The cat in question caught Covid-19 from its owners, who tested positive for the virus, and all of them have since gone on to make full recoveries.
As it stands, the virus has only been detected in relatively small numbers of cats worldwide and there is little evidence to suggest the virus causes significant illness in this species.
But how would you even know if your pet had coronavirus? And what are you meant to do if you suspect they have?
What are the signs of Covid-19 in cats?
The pet cat diagnosed with Covid-19 in the UK was experiencing symptoms including nasal discharge and shortness of breath.
Researchers from the University of Glasgow made the discovery as part of their research programme, where they have screened hundreds of samples for Covid-19 infections in the feline population in the UK.
Professor William Weir, of the University of Glasgow’s School of Veterinary Medicine, tells HuffPost UK: “The infected cat we detected was found in the course of a research study, where we tested respiratory swabs from cats throughout the UK. This cat also had a feline herpesvirus infection, which was consistent with its ‘flu’-like symptoms at the time.”
Prof Weir adds: “There are many common viruses and bacteria that can cause respiratory disease in cats – so, if someone finds that their cat has respiratory disease, they should take it to the vet who will examine and advise on any diagnostic testing required.”
Symptoms of respiratory disease include: sneezing, nasal discharge, conjunctivitis, ocular discharge, loss of appetite, fever, and coughing.
You should call or email your veterinary practice to book an appointment, rather than taking your pet straight there. And, if you’ve tested positive for Covid-19, you should let them know.
Which animals have caught Covid-19?
During the current pandemic, naturally occurring Covid-19 infections have been reported in pet cats, non-domestic cats and dogs. Scientists have also shown that cats, ferrets and hamsters are susceptible, whereas ducks, chickens and pigs appear not to be susceptible.
Prof Weir says: “The factors that govern why one species is susceptible to the Covid-19 virus while others are more resistant are currently unknown, but will likely reveal more about how this virus spreads and causes disease.”
Can cats give Covid-19 to humans?
There is no evidence that pets or other domestic animals are able to transmit the virus to people.
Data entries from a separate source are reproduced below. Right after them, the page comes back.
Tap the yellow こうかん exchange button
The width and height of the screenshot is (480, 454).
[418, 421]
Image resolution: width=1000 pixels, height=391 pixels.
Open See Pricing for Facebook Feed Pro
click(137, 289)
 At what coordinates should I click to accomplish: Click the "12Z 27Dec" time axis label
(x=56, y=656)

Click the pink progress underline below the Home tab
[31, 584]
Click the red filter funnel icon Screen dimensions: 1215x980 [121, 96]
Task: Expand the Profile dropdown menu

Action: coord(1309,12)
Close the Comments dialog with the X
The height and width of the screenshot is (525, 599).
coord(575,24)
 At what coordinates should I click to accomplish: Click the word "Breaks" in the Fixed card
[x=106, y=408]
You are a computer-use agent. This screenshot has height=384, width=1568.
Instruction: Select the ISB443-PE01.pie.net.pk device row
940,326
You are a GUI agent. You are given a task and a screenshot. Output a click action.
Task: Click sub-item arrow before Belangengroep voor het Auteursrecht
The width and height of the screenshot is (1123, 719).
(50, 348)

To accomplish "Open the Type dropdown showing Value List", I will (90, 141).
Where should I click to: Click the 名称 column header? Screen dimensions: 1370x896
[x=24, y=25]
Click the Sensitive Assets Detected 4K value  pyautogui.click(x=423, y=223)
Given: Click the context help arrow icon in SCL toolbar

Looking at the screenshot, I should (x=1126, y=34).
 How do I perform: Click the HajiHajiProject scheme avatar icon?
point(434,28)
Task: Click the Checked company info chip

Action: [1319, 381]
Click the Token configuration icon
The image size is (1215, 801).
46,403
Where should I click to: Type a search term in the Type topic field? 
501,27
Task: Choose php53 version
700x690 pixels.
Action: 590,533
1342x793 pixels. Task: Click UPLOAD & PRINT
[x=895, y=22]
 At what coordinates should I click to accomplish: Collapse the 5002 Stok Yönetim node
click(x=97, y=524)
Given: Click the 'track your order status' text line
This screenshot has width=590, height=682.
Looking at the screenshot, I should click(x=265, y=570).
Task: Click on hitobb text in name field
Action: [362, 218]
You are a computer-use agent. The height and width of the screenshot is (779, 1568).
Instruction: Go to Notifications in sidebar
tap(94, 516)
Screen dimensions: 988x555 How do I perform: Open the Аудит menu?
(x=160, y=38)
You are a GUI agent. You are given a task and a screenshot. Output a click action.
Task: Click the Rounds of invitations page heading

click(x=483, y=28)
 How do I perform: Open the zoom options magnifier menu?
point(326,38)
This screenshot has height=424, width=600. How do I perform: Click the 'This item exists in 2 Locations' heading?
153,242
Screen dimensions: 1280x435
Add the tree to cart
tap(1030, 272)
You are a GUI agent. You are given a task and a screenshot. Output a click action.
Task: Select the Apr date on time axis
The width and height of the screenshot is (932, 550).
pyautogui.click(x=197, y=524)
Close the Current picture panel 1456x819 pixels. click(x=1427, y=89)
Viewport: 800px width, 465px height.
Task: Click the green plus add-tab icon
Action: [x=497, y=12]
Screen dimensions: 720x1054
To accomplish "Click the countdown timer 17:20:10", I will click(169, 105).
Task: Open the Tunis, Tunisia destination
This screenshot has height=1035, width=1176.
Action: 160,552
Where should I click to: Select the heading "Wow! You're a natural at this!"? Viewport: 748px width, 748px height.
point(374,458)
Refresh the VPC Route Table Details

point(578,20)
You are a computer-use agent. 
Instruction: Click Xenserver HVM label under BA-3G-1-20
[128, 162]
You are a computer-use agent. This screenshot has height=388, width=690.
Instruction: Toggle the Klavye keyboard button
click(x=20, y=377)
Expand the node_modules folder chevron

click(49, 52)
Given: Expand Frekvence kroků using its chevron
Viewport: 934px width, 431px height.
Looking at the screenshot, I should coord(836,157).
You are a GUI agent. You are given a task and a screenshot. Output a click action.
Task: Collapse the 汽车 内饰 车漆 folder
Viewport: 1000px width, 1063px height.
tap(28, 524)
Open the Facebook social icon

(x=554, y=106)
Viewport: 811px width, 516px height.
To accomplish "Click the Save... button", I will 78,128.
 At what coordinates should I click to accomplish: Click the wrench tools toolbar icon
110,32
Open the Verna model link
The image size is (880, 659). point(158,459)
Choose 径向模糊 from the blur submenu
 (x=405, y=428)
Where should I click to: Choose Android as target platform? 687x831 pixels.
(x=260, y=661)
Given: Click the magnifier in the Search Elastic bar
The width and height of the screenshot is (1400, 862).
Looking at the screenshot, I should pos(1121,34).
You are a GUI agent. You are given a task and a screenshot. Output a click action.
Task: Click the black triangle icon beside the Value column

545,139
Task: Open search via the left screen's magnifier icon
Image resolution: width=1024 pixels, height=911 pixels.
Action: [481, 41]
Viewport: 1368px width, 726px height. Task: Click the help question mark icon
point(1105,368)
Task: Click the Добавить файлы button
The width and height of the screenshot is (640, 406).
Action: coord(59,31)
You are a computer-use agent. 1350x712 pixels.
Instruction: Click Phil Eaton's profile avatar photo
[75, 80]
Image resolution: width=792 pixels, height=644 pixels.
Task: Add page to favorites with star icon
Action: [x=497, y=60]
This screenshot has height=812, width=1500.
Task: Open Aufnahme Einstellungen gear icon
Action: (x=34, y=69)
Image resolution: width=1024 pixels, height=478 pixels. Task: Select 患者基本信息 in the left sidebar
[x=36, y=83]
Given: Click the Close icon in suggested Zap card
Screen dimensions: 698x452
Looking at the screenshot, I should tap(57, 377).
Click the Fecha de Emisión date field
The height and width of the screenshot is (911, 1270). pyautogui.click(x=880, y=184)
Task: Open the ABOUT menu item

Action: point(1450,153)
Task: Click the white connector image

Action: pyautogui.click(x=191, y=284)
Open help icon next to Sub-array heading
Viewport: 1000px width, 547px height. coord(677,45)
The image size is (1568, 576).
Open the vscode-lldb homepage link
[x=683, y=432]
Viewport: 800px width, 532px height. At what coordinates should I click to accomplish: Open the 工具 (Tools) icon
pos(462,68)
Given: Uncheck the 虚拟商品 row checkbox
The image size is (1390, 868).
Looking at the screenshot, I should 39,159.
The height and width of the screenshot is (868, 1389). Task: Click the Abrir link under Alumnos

Professor James Wood, head of veterinary medicine at the University of Cambridge, told PA Media: “A handful of pets in contact with infected human owners have been found to be infected around the world.
“The data overall continues to suggest that cats may become infected by their owners if their owners have Covid- 19, but there is no suggestion that they may transmit it to owners.”
The relative size of a cat versus a human means there’s far less exhaled breath from one cat in a house, compared with the exhaled breath volumes from a human. It’s also thought the grooming behaviour of cats means they’re more likely to catch infection from an owner than vice versa.
Jonathan Ball, professor of molecular virology at University of Nottingham, said: “We know that domestic animals like cats and dogs can be infected with the Sars2 coronavirus, but the evidence suggests that the animals don’t get sick.
“They produce very low levels of virus, which is why we don’t think they can transmit the virus to humans.”
What can owners do if they’re worried about passing the virus onto their cat?
You should avoid contact with your cat including stroking, petting, being kissed or licked and sharing food if you think you have coronavirus.
Daniella Dos Santos, president of the British Veterinary Association, said: “We also recommend that owners who are confirmed or suspected to have Covid-19 should keep their cat indoors if possible, but only if the cat is happy to be kept indoors. Some cats cannot stay indoors due to stress-related medical reasons.”
Public Health England advises that people wash their hands regularly, including before and after contact with animals.
Explaining why this is important, Dos Santos said: “It is also the case that animals may act as fomites, as the virus could be on their fur in the same way it is on other surfaces, such as tables and doorknobs.”